Metrics. To measure the program’s performance and assess implementation, as with any program, human rights/ESG increasingly rely on metrics and key performance indicators. The OHCHR, in its Interpretive Guide (at 53 & 56), supports that approach. Metrics and KPIs are important to different stakeholders, for different reasons. They are important to boards and the C-Suite in creating confidence that the program is in place and functioning as intended. They are important management tools, allowing an assessment into whether the program is working to achieve its desired goals, which aspects are performing as they should, and which may need strengthening. Metrics and KPIs also can assist discrete functional units or employees who may contribute to elements of a program, promoting ownership and buy-in. Companies also are using compliance KPIs as performance measurement and compensation tools for individual officers and employees. KPIs and metrics are also clearly important to external stakeholders, who seek evidence of a program’s robustness and effectiveness.
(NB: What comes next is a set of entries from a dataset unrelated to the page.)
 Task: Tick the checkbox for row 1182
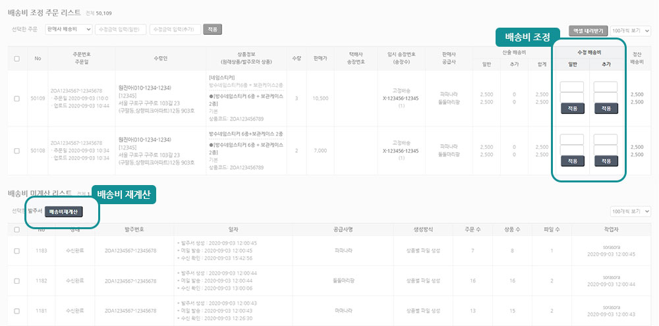point(16,281)
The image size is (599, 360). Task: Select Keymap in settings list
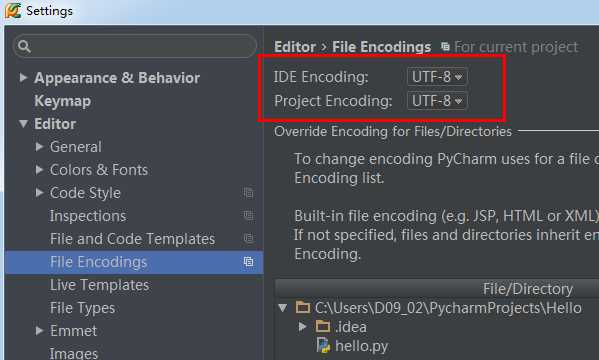(x=63, y=101)
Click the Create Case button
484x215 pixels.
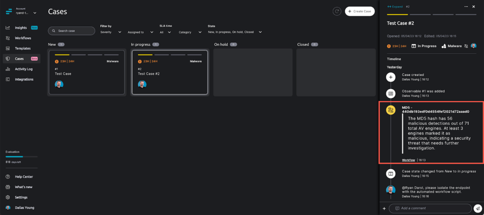tap(360, 11)
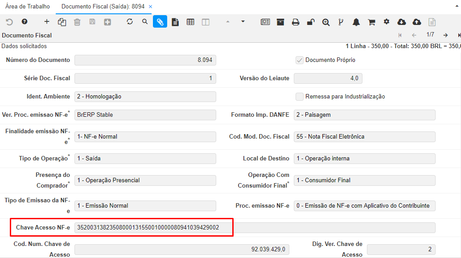The width and height of the screenshot is (461, 258).
Task: Click the plus icon for new record
Action: (47, 22)
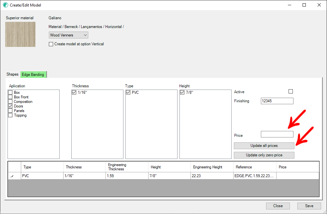Uncheck the Doors application checkbox
Image resolution: width=327 pixels, height=214 pixels.
click(x=10, y=106)
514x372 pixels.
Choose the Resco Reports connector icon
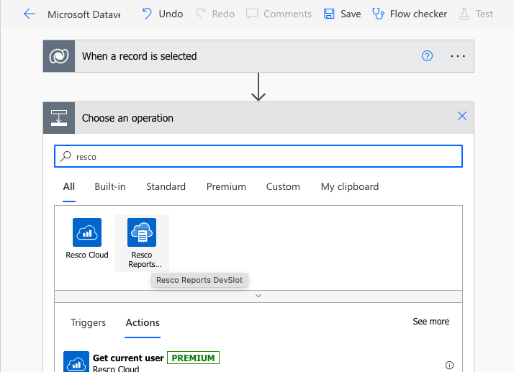click(142, 232)
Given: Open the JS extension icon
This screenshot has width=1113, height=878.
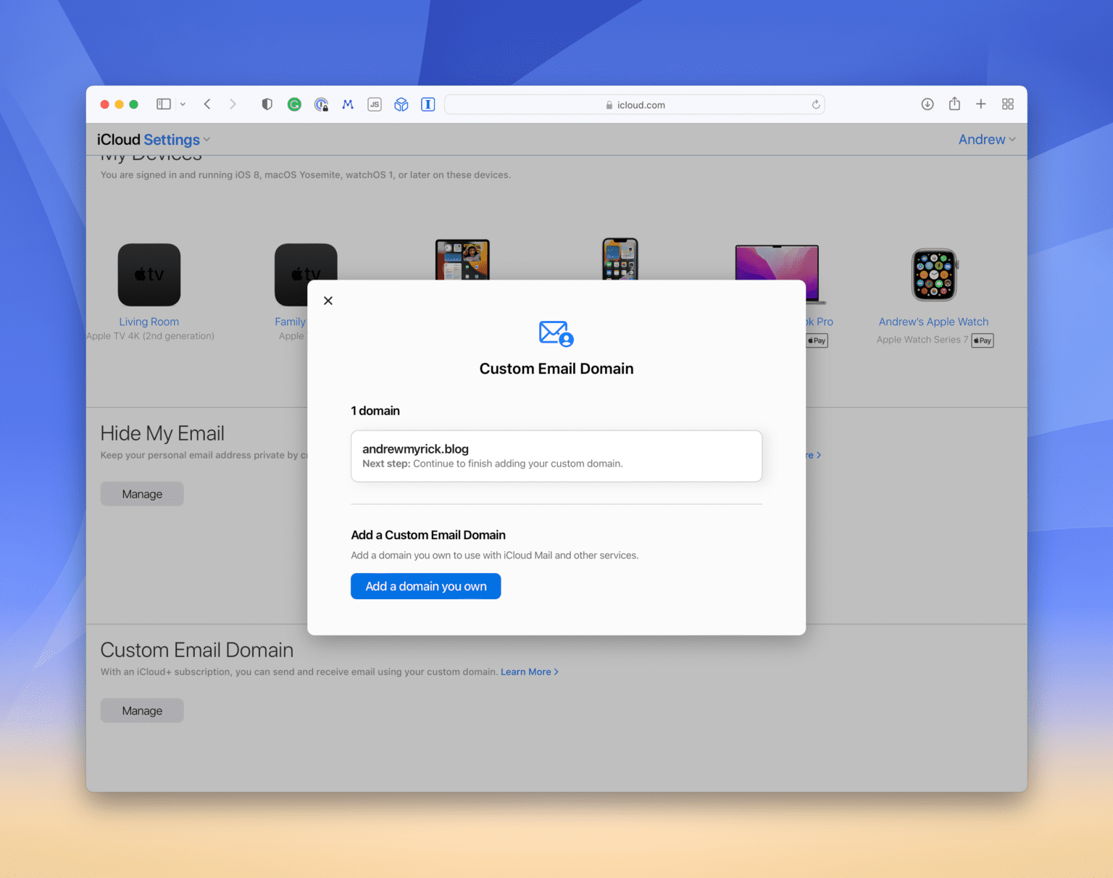Looking at the screenshot, I should (x=375, y=104).
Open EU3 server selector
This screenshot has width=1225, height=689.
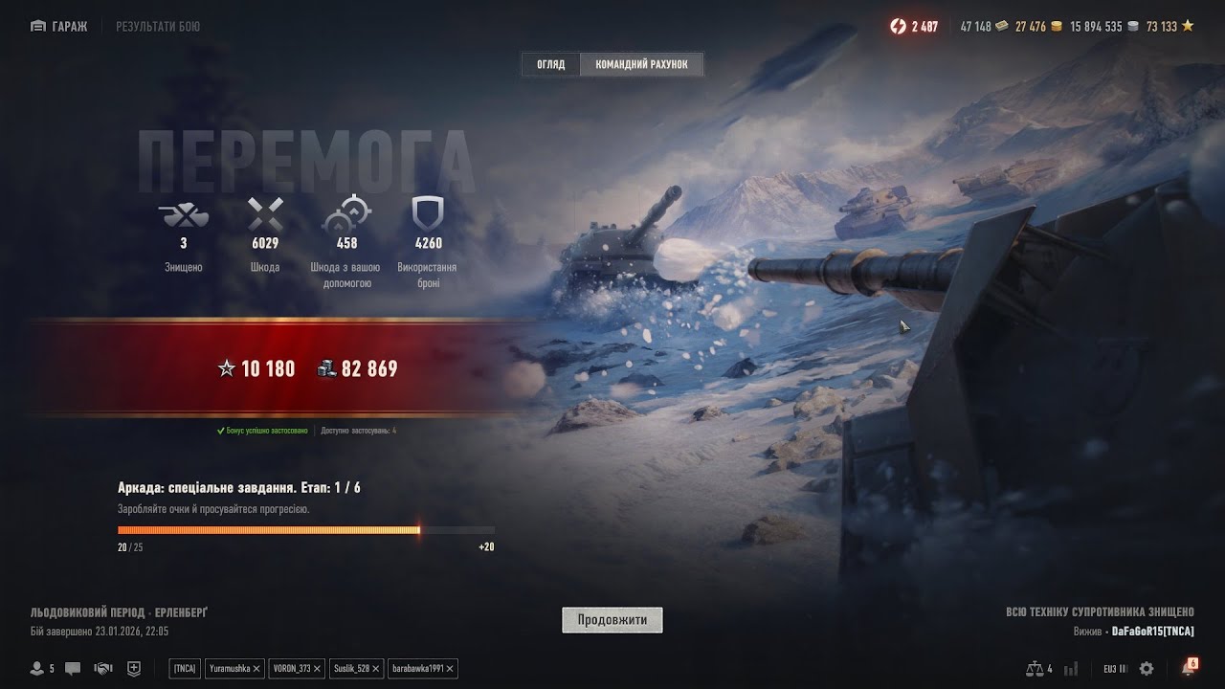pos(1115,668)
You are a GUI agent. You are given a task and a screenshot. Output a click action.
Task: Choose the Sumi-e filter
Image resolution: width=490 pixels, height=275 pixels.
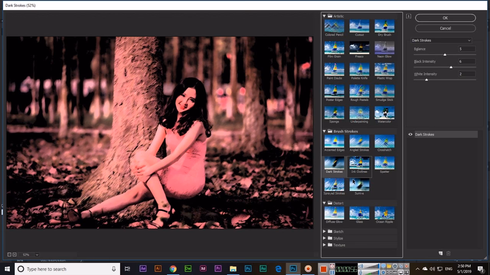[x=359, y=185]
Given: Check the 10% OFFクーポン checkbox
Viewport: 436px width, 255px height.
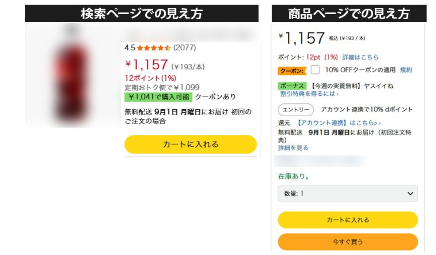Looking at the screenshot, I should click(x=315, y=70).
They also are frequently referenced and used in the overabundance of benchmarking tools and services. Finally, as disclosure and reporting obligations increase, metrics will be critical to a company’s ability to substantiate those disclosures, thereby mitigating risks of litigation, and companies can expect that regulators, particularly securities regulators, will require disclosure that is standards- or metrics-based. As of today there is a variety of ESG ratings and ESG-related tools and services available in the market. Although the subject of selecting and presenting organizationally appropriate human rights/ESG metrics deserves an entirely separate post, we note for now that many companies start modestly, and gradually enhance their approach over time.
ConclusionThe governance of any compliance program, including human rights/ESG, is vital to its effectiveness. As with all other areas of human rights/ESG compliance programs, much can be learned and leveraged from anti-corruption and other international regulatory compliance programs. Further posts will consider human rights/ESG-related litigation, training, policies and procedures, due diligence, risk assessments and program testing, grievance mechanisms and investigations, and reporting.
 This will be treated as part of a subsequent posting on litigation trends.